Шрифт:
Интервал:
Закладка:
— Да ты опять всё в одну кучу валишь. Я ведь тебе уже про это говорил — не путай ты своё личное отношение с общественным. Ведь про это там тоже сказано: «Богу богово, а кесарю кесарево».
— Так это же вроде про налоги говорилось.
— Почему же только про налоги? Ты шире смотри. Это вообще про то, что есть мирские, так сказать, земные дела, те же правила общежития, законы государства, о которых я тебе уже сто раз говорил, а есть дела духовные, высшего порядка. Так вот про щеку, это как раз про случай с женой твоей. Это про умение прощать, не реагировать на всё как биоробот. А про мирское — это как раз про «не убий». Ведь если сказано «не убий», это же не значит, что только убивать нельзя, а до полусмерти избивать можно. Убийство — это крайняя степень насилия, поэтому про неё и говорится, для краткости и убедительности, так сказать. Не будут же тебе всё перечислять — не наноси побоев, легких, средней тяжести, тяжких телесных повреждений, ну и не убивай.
Артем засмеялся:
— Ну да, как-то бы звучало не очень… Так, значит, щеку подставлять не нужно?
— Про щёку, это про то, что не отвечай злом на зло, не реагируй на внешние раздражители как животное. Но если кто бьет тебя по лицу в прямом смысле этого слова, я думаю, увернуться или блок поставить имеешь право, если сумеешь, конечно, — и дядька тоже засмеялся. — Кстати, вот тот же пророк Мухаммад, про которого мы только что говорили… Он ведь прямо разрешает давать отпор захватчику, но при этом говорит о милости к пленным, говорит, что сражаться можно только с вооруженным агрессором, который притесняет мусульман за их веру, и только до тех пор, пока тот не откажется от своих злых намерений, а никак не с целью насильственного обращения в веру. Иисус задал высшую планку непротивления злу, но ведь понятно, что если бы христиане или мусульмане не могли защищаться, то их просто всех перебили бы со временем те же язычники. И поэтому христиане так же с мечом в руках защищали и свою веру, и своих родных. Вспомни, как говорил Александр Невский, причисленный, кстати, церковью к лику святых: «Кто к нам с мечом придет, тот от меча и погибнет». И церковь, которая его к святым причислила, не нашла здесь противоречия со словами Иисуса о щеке, которую нужно подставить, если тебя по другой ударили. И Преподобный Сергий Радонежский благословил Дмитрия Донского (тоже, кстати, святой) на битву на Куликовом бое.

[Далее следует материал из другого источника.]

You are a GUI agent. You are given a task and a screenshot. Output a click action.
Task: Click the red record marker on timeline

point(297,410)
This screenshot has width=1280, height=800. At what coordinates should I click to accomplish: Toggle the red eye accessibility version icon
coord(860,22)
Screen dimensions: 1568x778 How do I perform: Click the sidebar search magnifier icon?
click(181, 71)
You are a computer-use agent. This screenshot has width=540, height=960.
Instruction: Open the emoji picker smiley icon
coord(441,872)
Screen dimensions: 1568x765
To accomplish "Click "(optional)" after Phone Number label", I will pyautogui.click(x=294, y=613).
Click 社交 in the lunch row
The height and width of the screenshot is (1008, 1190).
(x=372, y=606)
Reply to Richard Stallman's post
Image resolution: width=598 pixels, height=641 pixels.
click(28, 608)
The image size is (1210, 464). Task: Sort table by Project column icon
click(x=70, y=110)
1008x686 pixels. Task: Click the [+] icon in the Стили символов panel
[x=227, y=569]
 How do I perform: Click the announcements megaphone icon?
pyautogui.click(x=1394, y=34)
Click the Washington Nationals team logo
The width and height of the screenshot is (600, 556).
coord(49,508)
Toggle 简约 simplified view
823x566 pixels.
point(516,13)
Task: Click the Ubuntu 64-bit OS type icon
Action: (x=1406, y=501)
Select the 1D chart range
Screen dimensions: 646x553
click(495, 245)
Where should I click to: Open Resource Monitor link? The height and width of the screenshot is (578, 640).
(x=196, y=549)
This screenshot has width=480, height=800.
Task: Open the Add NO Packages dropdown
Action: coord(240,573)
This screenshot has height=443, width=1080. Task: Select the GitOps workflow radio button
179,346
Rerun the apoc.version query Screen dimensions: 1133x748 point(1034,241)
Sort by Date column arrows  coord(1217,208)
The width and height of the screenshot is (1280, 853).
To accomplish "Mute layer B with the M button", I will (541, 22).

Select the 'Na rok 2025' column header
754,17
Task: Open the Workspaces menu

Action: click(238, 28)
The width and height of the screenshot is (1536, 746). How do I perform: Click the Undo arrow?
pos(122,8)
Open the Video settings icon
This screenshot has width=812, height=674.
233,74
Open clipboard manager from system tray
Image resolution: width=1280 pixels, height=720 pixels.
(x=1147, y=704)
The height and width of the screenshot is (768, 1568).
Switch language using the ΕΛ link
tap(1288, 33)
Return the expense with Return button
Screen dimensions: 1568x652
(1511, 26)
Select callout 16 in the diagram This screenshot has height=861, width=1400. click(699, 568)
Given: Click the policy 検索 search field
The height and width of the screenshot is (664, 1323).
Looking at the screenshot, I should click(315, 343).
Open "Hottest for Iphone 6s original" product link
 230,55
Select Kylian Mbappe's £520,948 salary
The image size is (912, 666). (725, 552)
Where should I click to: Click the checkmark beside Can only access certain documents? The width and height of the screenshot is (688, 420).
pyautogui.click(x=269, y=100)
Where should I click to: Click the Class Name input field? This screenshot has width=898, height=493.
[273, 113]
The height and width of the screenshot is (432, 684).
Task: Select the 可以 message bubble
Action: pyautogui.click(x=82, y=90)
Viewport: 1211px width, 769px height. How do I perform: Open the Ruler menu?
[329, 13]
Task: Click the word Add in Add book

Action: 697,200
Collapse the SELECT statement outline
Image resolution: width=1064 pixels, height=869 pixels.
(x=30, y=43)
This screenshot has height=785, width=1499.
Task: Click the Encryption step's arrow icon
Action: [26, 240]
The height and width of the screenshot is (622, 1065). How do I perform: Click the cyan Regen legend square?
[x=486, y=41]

— Ну допустим… Так, выходит, Эльвире и Олегу мне тоже надо другую щеку сейчас подставить?
— В духовном смысле — да! Не отвечай им злостью и ненавистью на их измену и предательство. Понимаешь, проходя через такие вещи в своей жизни, человек и становится человеком. Да — больно, да — обидно, да — первые эмоции возникают сами по себе, но тем ты и будешь отличаться от животного, которое живет лишь на инстинктах, что не будешь злом на зло отвечать.
Артем хмыкнул:
— Гм, легко сказать…
— Согласен… Сказать легче, сделать — труднее. Поэтому-то мы и живем по сей день так, как живем. Войны, преступность, злоба, ненависть… И подчас кажется, что меньше этого совсем не становится с веками. Впрочем, не знаю… Я пятьсот лет назад не жил, а если и жил, то не помню, как там было.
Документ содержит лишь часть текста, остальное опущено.